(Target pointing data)
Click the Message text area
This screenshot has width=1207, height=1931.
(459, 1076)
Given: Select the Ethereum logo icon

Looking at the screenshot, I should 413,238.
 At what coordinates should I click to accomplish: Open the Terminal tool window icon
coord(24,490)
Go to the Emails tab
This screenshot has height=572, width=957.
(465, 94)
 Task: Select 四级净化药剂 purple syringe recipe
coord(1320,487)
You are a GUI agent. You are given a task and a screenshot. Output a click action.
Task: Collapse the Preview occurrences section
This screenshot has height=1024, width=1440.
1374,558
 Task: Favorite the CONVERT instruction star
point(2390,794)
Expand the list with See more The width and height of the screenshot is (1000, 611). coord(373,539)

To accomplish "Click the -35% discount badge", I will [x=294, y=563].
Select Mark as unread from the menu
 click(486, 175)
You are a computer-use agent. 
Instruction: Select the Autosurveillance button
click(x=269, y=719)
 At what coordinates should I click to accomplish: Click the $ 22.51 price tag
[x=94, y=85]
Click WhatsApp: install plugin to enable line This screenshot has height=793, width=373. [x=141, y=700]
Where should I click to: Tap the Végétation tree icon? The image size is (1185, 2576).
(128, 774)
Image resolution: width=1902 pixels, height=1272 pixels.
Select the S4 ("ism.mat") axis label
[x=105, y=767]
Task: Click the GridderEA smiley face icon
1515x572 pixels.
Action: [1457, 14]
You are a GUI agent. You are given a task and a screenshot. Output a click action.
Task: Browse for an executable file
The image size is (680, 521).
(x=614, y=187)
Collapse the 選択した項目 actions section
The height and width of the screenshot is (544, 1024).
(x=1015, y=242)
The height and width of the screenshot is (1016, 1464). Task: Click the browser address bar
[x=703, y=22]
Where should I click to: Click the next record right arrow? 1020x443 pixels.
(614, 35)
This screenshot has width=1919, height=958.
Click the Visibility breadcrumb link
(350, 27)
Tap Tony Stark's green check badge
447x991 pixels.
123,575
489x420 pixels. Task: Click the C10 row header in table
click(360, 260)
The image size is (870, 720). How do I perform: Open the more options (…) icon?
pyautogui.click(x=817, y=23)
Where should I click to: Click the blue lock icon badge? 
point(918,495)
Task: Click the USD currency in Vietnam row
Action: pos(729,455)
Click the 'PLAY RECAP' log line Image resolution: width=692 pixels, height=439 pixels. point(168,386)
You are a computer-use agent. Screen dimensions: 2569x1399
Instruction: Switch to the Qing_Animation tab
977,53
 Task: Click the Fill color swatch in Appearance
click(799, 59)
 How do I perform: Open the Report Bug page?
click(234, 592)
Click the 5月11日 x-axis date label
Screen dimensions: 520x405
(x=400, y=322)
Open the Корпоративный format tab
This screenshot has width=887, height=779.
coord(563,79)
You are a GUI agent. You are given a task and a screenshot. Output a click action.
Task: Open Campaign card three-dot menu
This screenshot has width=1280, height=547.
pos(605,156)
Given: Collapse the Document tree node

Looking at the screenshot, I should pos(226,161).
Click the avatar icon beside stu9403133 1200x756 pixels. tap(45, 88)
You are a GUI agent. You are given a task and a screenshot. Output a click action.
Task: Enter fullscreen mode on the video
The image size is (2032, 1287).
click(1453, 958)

Exercise goal:
Copy every line of the entries above without any changes.

Expected answer:
Click the Message text area
This screenshot has width=1207, height=1931.
(459, 1076)
Given: Select the Ethereum logo icon

Looking at the screenshot, I should 413,238.
 At what coordinates should I click to accomplish: Open the Terminal tool window icon
coord(24,490)
Go to the Emails tab
This screenshot has height=572, width=957.
(465, 94)
 Task: Select 四级净化药剂 purple syringe recipe
coord(1320,487)
You are a GUI agent. You are given a task and a screenshot. Output a click action.
Task: Collapse the Preview occurrences section
This screenshot has height=1024, width=1440.
1374,558
 Task: Favorite the CONVERT instruction star
point(2390,794)
Expand the list with See more The width and height of the screenshot is (1000, 611). coord(373,539)

To accomplish "Click the -35% discount badge", I will [x=294, y=563].
Select Mark as unread from the menu
 click(486, 175)
You are a computer-use agent. 
Instruction: Select the Autosurveillance button
click(x=269, y=719)
 At what coordinates should I click to accomplish: Click the $ 22.51 price tag
[x=94, y=85]
Click WhatsApp: install plugin to enable line This screenshot has height=793, width=373. [x=141, y=700]
Where should I click to: Tap the Végétation tree icon? The image size is (1185, 2576).
(128, 774)
Image resolution: width=1902 pixels, height=1272 pixels.
Select the S4 ("ism.mat") axis label
[x=105, y=767]
Task: Click the GridderEA smiley face icon
1515x572 pixels.
Action: [1457, 14]
You are a GUI agent. You are given a task and a screenshot. Output a click action.
Task: Browse for an executable file
The image size is (680, 521).
(x=614, y=187)
Collapse the 選択した項目 actions section
The height and width of the screenshot is (544, 1024).
(x=1015, y=242)
The height and width of the screenshot is (1016, 1464). Task: Click the browser address bar
[x=703, y=22]
Where should I click to: Click the next record right arrow? 1020x443 pixels.
(614, 35)
This screenshot has width=1919, height=958.
Click the Visibility breadcrumb link
(350, 27)
Tap Tony Stark's green check badge
447x991 pixels.
123,575
489x420 pixels. Task: Click the C10 row header in table
click(360, 260)
The image size is (870, 720). How do I perform: Open the more options (…) icon?
pyautogui.click(x=817, y=23)
Where should I click to: Click the blue lock icon badge? 
point(918,495)
Task: Click the USD currency in Vietnam row
Action: pos(729,455)
Click the 'PLAY RECAP' log line Image resolution: width=692 pixels, height=439 pixels. point(168,386)
You are a computer-use agent. Screen dimensions: 2569x1399
Instruction: Switch to the Qing_Animation tab
977,53
 Task: Click the Fill color swatch in Appearance
click(799, 59)
 How do I perform: Open the Report Bug page?
click(234, 592)
Click the 5月11日 x-axis date label
Screen dimensions: 520x405
(x=400, y=322)
Open the Корпоративный format tab
This screenshot has width=887, height=779.
coord(563,79)
You are a GUI agent. You are given a task and a screenshot. Output a click action.
Task: Open Campaign card three-dot menu
This screenshot has width=1280, height=547.
pos(605,156)
Given: Collapse the Document tree node

Looking at the screenshot, I should pos(226,161).
Click the avatar icon beside stu9403133 1200x756 pixels. tap(45, 88)
You are a GUI agent. You are given a task and a screenshot. Output a click action.
Task: Enter fullscreen mode on the video
The image size is (2032, 1287).
click(1453, 958)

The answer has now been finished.